Once biomarkers are discovered, they have to be validated in independent cohorts. The resulting data must substantiate that the markers provide clinically useful information that predicts patient outcome. “Challenges with this scenario include the fact that there aren’t many sets of cohorts, and most samples banked over the past decades come from clinical endpoints not designed to answer a diagnostic question but rather safety and efficacy questions,” Dr. Koch reports.
Roche Diagnostics is currently working with Plexxikon on a therapy-selection marker for melanoma. It is a BRAF kinase inhibitor that targets a specific mutated form, V600E, present in 70% of melanomas.

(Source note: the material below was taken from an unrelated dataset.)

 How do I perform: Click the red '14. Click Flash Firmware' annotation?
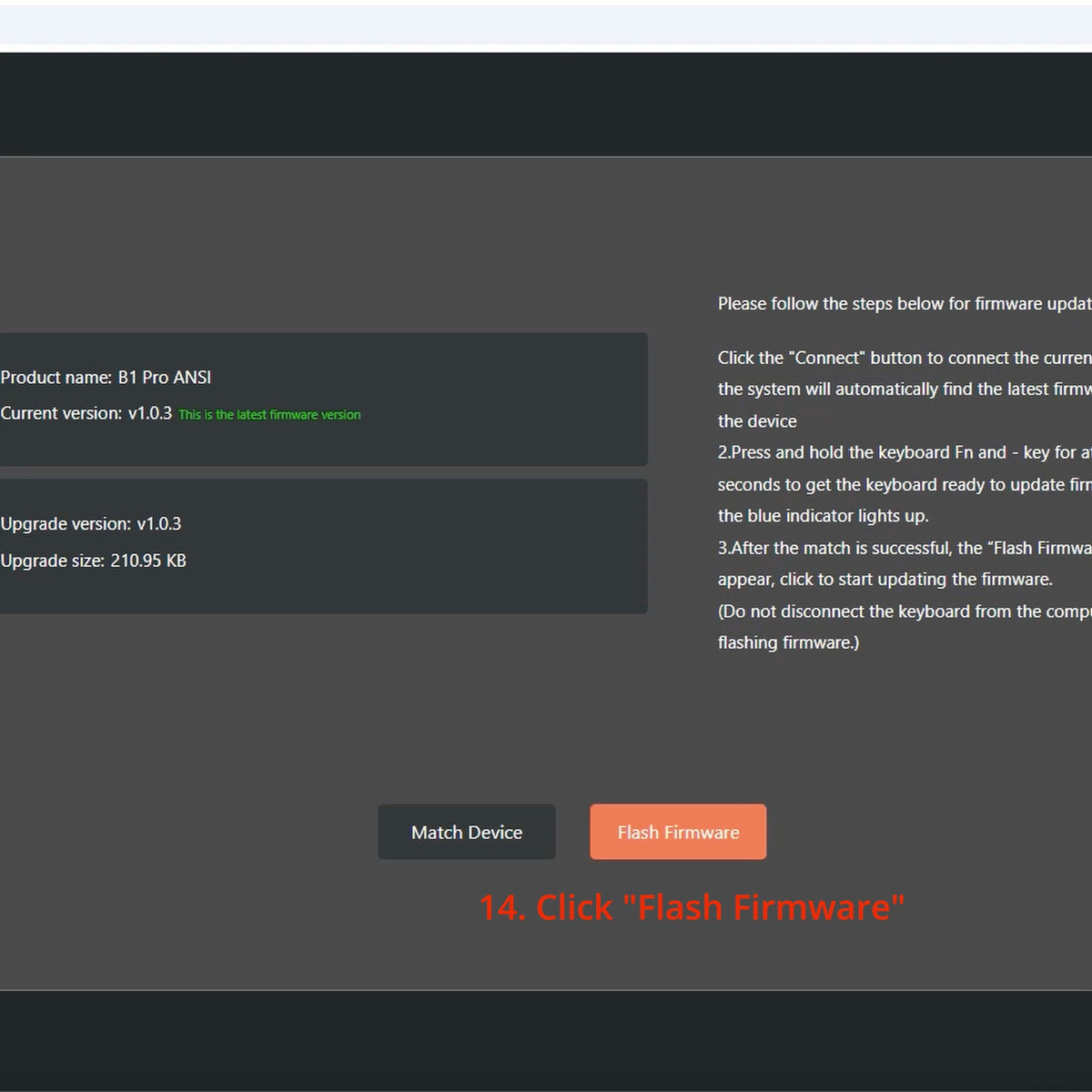click(692, 907)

In drug development itself, Roche has established a new organizational structure to include biomarker discovery and validation in all its programs. “We have the right tools in diagnostics to provide clinically important information and can apply them in clinical trials from the beginning to the end,” Dr. Koch states.
“When a companion diagnostic is necessary and helpful in selecting and stratifying patient populations, we can more easily register drug and diagnostic together. This is a fundamental change from the endpoint of how a physician goes about treating a patient, and also for the drug development process. You start with the notion that you may have a smaller potential market.”
The biggest challenge to reaching the goal of personalized medicine, according to Nancy Simonian, M.D., CMO, Millennium Pharmaceuticals: The Takeda Oncology Company, is the science: trying to understand what are the most critical pathways driving cancer cells to proliferate.
This has led to a change in the approach of clinical studies, especially patient selection. “If you knew your drug was only going to work in a subset of patients who had a specific abnormality in cancer that you can detect, you would only enroll those patients.” But, she adds, that the endpoints of clinical trials have remained the same—clinical efficacy and a positive benefit-to-risk ratio. “Ultimately, I think companies will have to develop their drugs with a companion diagnostic.”
Dr. Simonian says there is an increasing role of various biomarkers early in cancer drug development. “Early on, in first-in-human trials, we collect tumor biopsies before and after the drug candidate is given, to measure target pathway inhibition.” The company is using this approach in studies of a small molecule inhibitor of the Aurora-A kinase.
“The reason is to prove early on in development that you are hitting your target and effecting downstream pathways, which is very important for decision making and dose selection.” In drug development, this represents a move away from pushing the drug to toxicity to, instead, show that the compound is hitting its target and effecting pathways. “As a result, there is more assay development early on, which is later translated to the clinic,” concludes Dr. Simonian.